Deuxièmement, plus on avance dans l’essai, plus les sciences occultes se fraient un passage dans le cerveau déglingué des protagonistes – normal, me direz-vous si vous connaissez la bibliographie de JP Bourre. Les motivations des artistes sont nombreuses, mais tous ont mis en place (ou réinstallé) un univers cohérent qui relève soit du paganisme, soit du satanisme, voire de la magie noire avec ce que ça comporte comme mauvais sorts – auxquels beaucoup croyaient. Heureusement, au 20ème siècle les tribunaux ne prenaient pas en compte les meurtres par sorcellerie.
Troisièmement, et c’est là qu’à mon avis l’essai montre sa plus grande faiblesse, je ne sais pas trop ce que vient faire le sexe dans le titre. Que l’essayiste rattache à tout prix le rock & roll au sang, quitte à théoriser sur l’absence d’influence de cette musique sur d’éventuelles pulsions meurtrières, je comprends. Toutefois, avec le sexe, Le Tigre était en droit d’attendre des histoires de monstrueuses partouzes (qui tournent mal ou non), et pas seulement des chroniques à la Roméo et Juliette (cf. Sid Vicious). Mais, si c’est pour le clin d’œil au Sex, drugs & rock ‘n’ roll de Ian Dury, Le Tigre s’incline.
Sinon, et à tout hasard, quelques passages sont plus qu’instructifs, même si ça prend une tournure de voyeurisme (pas désagréable, certes). Florilèges : Michael Jackson en plein délire qui file à Jacksonville sur les pas d’un tueur (ça se passe mal pour Bambi qui se cloître encore plus à Neverland) ; Sid Vicious qui insulte à de nombreuses reprises les « pédés de Texans » lors d’un concert ; Charles Manson le magicien qui soumet les esprits (et traîne avec les Beach Boys) ; ou (plus glauque) le pauvre gus qui enregistre son suicide et demande que seule Björk regarde la vidéo.
…à rapprocher de :
Il faut savoir qu’énormément de sujets traités par Jean-Paul Bourre sont plus longuement développés dans quelques essais publiés par l’éditeur Camion Noir/Blanc : le black metal satanique, Sid Vicious, Björk, Alesteir Crowley, etc.
– Lors du concert d’Altamont des Rolling Stones, le groupe avait fait appel aux Hell’s Angels pour assurer l’ordre.

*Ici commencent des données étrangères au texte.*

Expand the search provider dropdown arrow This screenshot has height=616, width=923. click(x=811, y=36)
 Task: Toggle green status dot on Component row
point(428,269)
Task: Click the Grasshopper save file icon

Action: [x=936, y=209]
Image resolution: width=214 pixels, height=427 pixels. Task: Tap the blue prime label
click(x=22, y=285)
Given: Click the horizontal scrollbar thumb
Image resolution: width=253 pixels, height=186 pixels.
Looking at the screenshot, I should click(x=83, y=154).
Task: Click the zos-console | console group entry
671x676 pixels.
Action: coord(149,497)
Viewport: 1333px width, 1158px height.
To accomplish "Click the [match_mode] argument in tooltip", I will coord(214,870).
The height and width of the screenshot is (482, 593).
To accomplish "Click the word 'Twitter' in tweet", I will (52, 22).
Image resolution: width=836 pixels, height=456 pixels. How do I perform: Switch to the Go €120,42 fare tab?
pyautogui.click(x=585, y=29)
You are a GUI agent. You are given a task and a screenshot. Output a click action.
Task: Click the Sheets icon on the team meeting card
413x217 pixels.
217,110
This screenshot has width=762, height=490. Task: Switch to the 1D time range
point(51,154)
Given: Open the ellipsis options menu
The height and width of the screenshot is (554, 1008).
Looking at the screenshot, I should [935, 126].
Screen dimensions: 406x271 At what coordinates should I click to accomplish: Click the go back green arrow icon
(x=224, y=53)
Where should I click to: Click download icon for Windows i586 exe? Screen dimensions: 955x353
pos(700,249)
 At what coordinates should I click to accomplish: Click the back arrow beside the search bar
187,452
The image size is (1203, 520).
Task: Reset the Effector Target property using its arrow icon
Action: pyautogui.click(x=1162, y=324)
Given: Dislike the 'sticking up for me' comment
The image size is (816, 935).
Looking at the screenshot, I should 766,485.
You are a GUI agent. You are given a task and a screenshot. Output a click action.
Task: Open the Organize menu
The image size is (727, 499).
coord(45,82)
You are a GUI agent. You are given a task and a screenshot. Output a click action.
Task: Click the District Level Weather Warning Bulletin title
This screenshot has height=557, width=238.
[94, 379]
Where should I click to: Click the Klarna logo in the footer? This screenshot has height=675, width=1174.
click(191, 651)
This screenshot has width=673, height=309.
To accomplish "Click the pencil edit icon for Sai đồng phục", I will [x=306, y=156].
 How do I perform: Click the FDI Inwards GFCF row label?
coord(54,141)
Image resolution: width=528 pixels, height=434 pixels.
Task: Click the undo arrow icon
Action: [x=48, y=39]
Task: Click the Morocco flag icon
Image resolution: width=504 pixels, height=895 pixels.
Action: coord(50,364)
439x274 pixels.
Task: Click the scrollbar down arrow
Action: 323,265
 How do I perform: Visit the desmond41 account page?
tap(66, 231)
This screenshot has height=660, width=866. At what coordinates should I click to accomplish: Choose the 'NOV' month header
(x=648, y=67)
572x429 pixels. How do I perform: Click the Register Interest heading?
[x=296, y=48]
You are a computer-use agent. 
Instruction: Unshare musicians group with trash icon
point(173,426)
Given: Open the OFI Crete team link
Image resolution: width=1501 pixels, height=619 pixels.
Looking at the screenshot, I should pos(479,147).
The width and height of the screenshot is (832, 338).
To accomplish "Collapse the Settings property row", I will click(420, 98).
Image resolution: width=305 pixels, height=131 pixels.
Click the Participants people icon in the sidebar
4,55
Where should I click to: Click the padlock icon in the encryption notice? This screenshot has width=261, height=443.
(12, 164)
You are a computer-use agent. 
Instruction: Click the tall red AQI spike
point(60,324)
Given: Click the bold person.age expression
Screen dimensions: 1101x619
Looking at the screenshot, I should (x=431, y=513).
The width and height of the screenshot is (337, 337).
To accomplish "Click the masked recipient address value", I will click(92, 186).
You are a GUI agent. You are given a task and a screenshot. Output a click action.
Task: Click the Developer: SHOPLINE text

Le concert fut une tragédie et a signé la mort du hippisme. Faut dire que les motards, payés en binouzes et en cocaïne (à volonté), n’étaient pas en état de calmer les gens. D’ailleurs, on y retrouve Hunter S. Thompson, le journaliste gonzo qui suivait les bikers en vue de produire un roman – il en garde un souvenir mitigé.
Enfin, si votre librairie est fermée, vous pouvez trouver ce titre en ligne ici. Ou, mieux, sur le site de l’éditeur.
Le Noir Désir qui devient Supertramp est d’un succulent mauvais goût exquis à degrés multiples !
Rien que pour ça bravo !
Sinon le bouquin à l’air pas mal, hop dans la PAL de l’été.